Philippe Djian, 37°2 le matin, p. 198.
« Perse se réveilla en sursaut. À la tribune, un homme au visage pâle avec une couronne de cheveux blonds sur la tête parlait en anglais avec un lourd accent allemand, mordant les consonnes et les recrachant comme s’il s’agissait de pépins. »
David Lodge, Un tout petit monde, p. 313.
« L’émigration aristocratique sous la Révolution fut proportionnée par un destin artiste, comme la crue du Nil, aux besoins de la littérature : rentrée plus tôt, elle n’aurait pas eu le temps de s’imprégner de l’étranger ; restée plus longtemps comme l’émigration protestante au XVII°, elle s’y fut absorbée et eût enrichi la littérature étrangère. De 1793 à 1820, tous les écrivains qui comptent sont étrangers (G. de Staël, Constant, Bonaparte) ou émigrés (Chateaubriand, Bonald, Sénancour, Rivarol). Tout ce qui n’a pas subi l’épreuve de la frontière rampe. »
Albert Thibaudet, Histoire de la littérature française.
« L’Université a diffusé le poncif que Balzac écrit mal. Un Piétinement de chevaux et d’hommes en marche, puissance dépourvue de musicalité comme Massillon, Chateaubriand ou Lamartine. On a fini par reconnaître que c’est la grande armée qui passe. »
Albert Thibaudet, Histoire de la littérature française.
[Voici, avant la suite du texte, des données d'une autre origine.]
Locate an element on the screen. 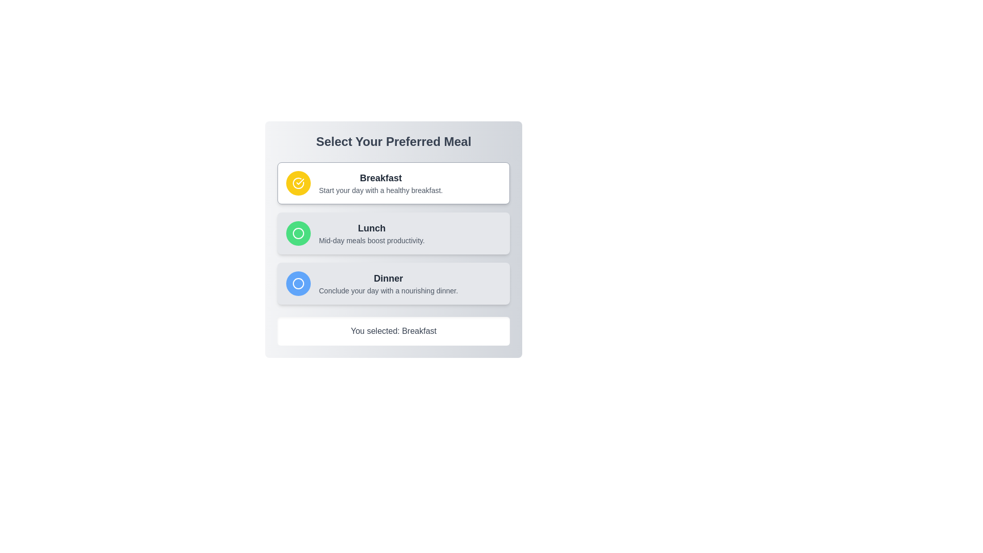 This screenshot has width=983, height=553. text of the 'Dinner' label, which is a bold heading followed by a description in a selectable card within the meal selection options is located at coordinates (387, 284).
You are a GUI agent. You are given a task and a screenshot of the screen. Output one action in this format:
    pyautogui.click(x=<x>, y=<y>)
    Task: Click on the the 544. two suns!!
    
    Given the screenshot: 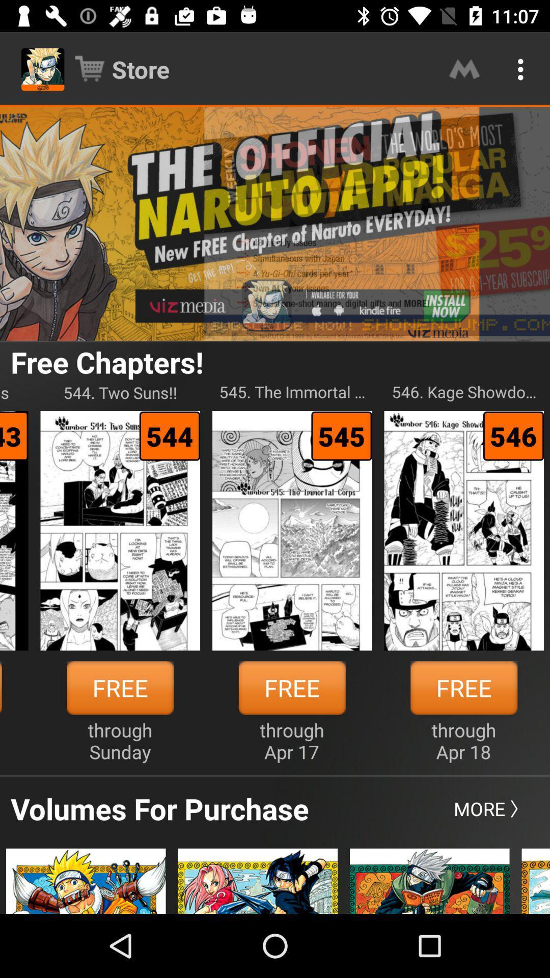 What is the action you would take?
    pyautogui.click(x=120, y=392)
    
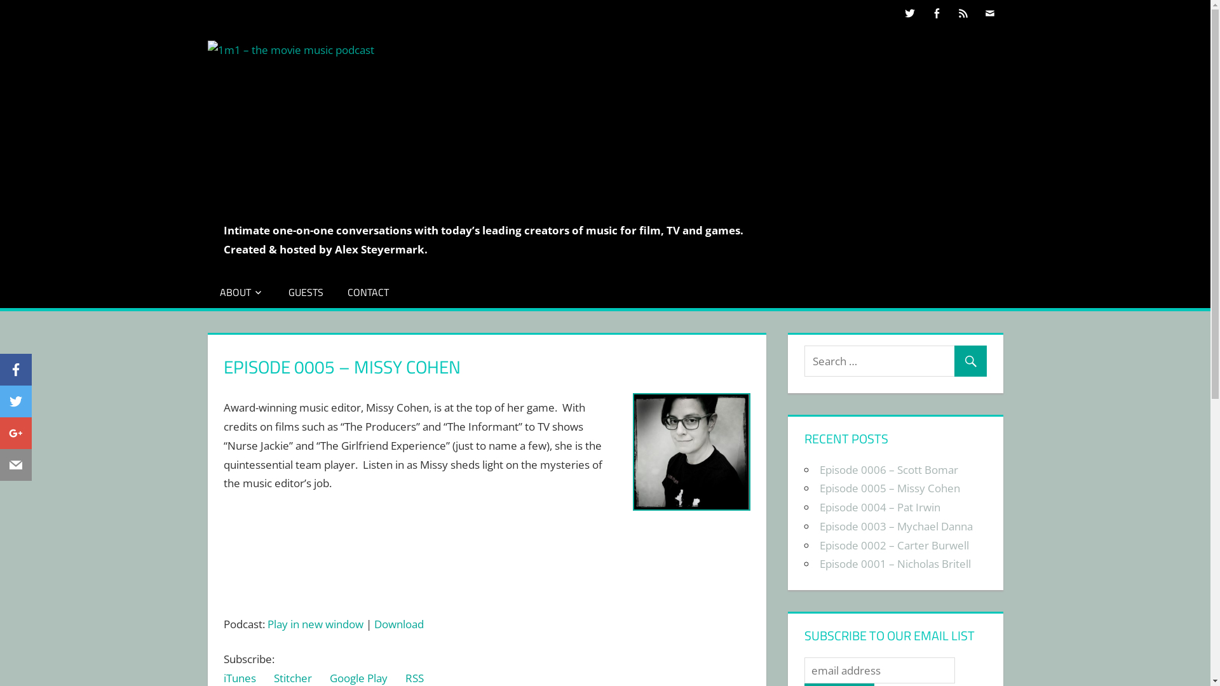  Describe the element at coordinates (240, 678) in the screenshot. I see `'iTunes'` at that location.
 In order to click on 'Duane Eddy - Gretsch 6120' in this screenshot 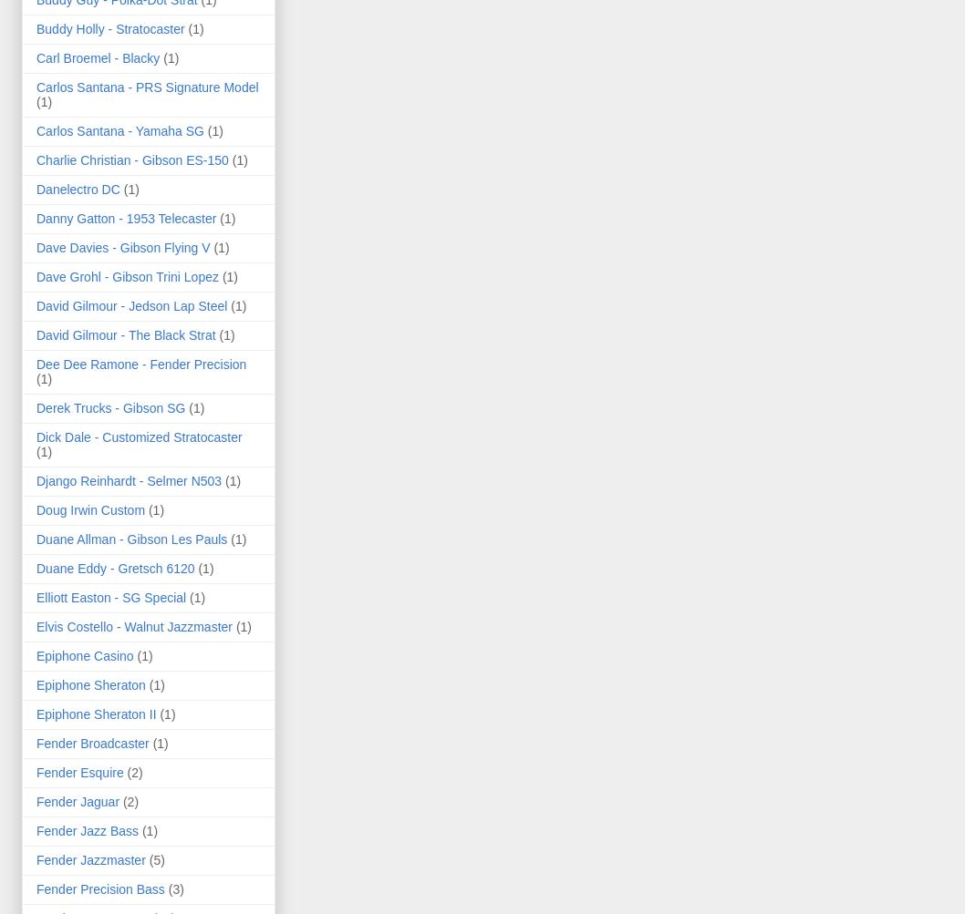, I will do `click(114, 567)`.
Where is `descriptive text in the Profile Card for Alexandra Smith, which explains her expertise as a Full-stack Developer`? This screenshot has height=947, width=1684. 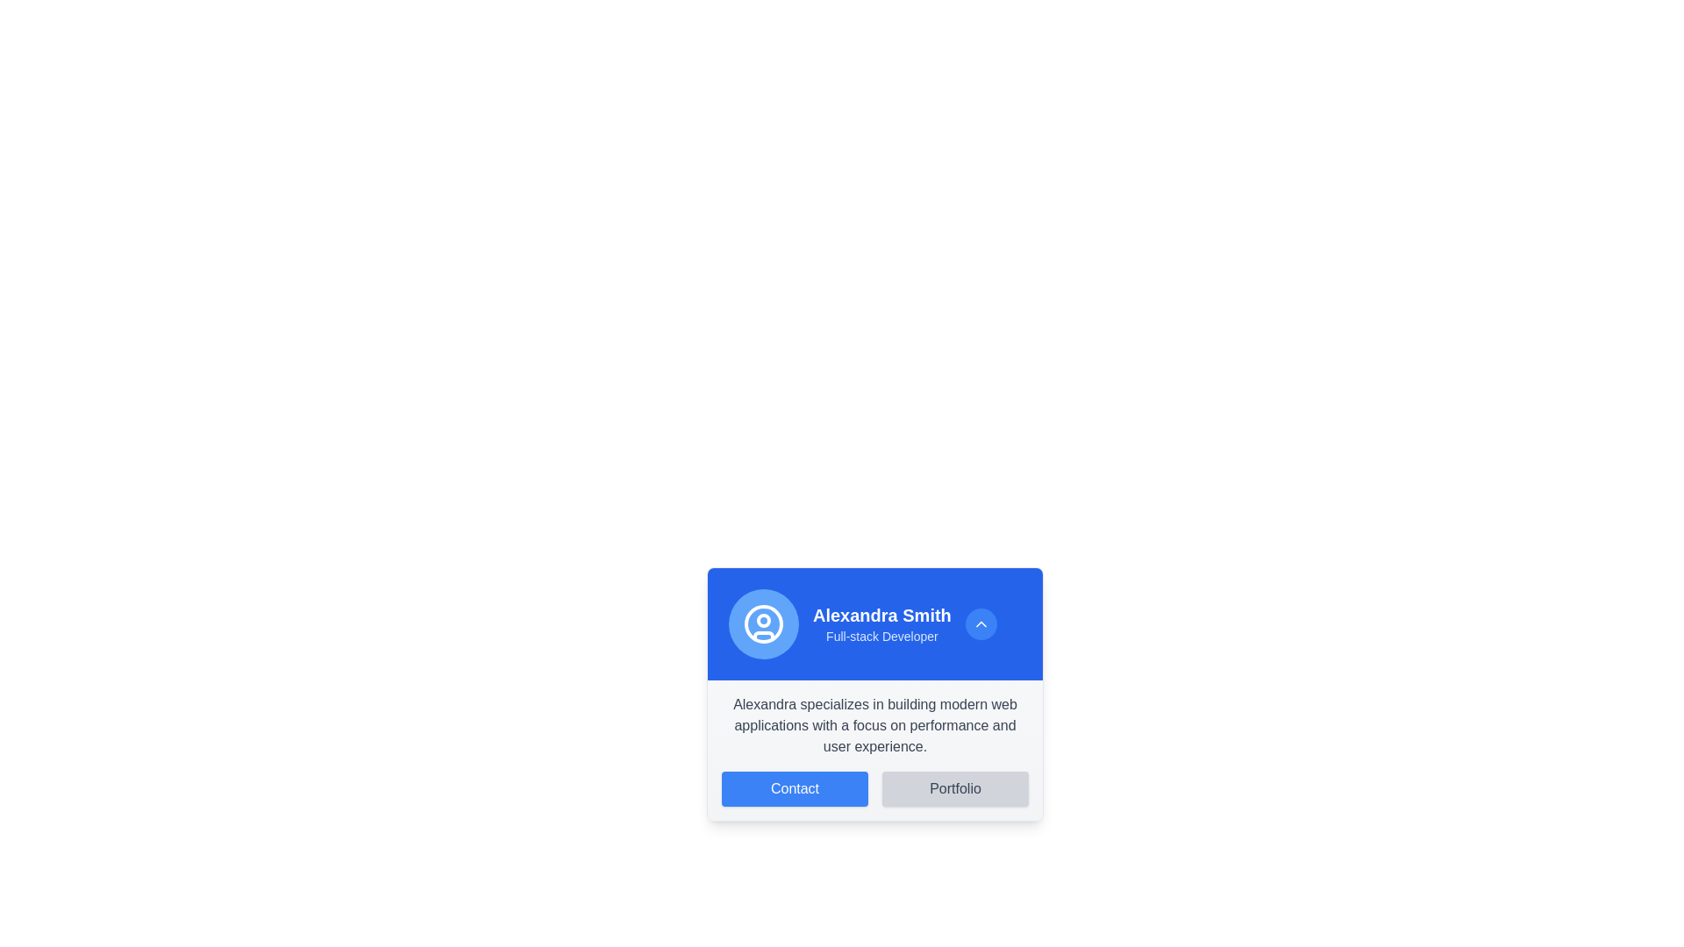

« Les Lundi sont l’œuvre du plus sûr liseur qui ait existé. Dans les auteurs de trois siècles, de Rabelais à Lamartine, on peut être certain que la citation que Sainte-Beuve a choisie est la meilleures, le trait qu’il retient le plus typique et il faut avoir passé sur un sujet après lui pour voir qu’il s’est levé le plus matin et a cueilli les plus beaux fruits. S-B est le plus grand causeur de notre littérature, aussi agréable que Voltaire, aussi fort que Diderot. Par lui, la critique est devenue la 10° muse.
Albert Thibaudet, Histoire de la littérature française.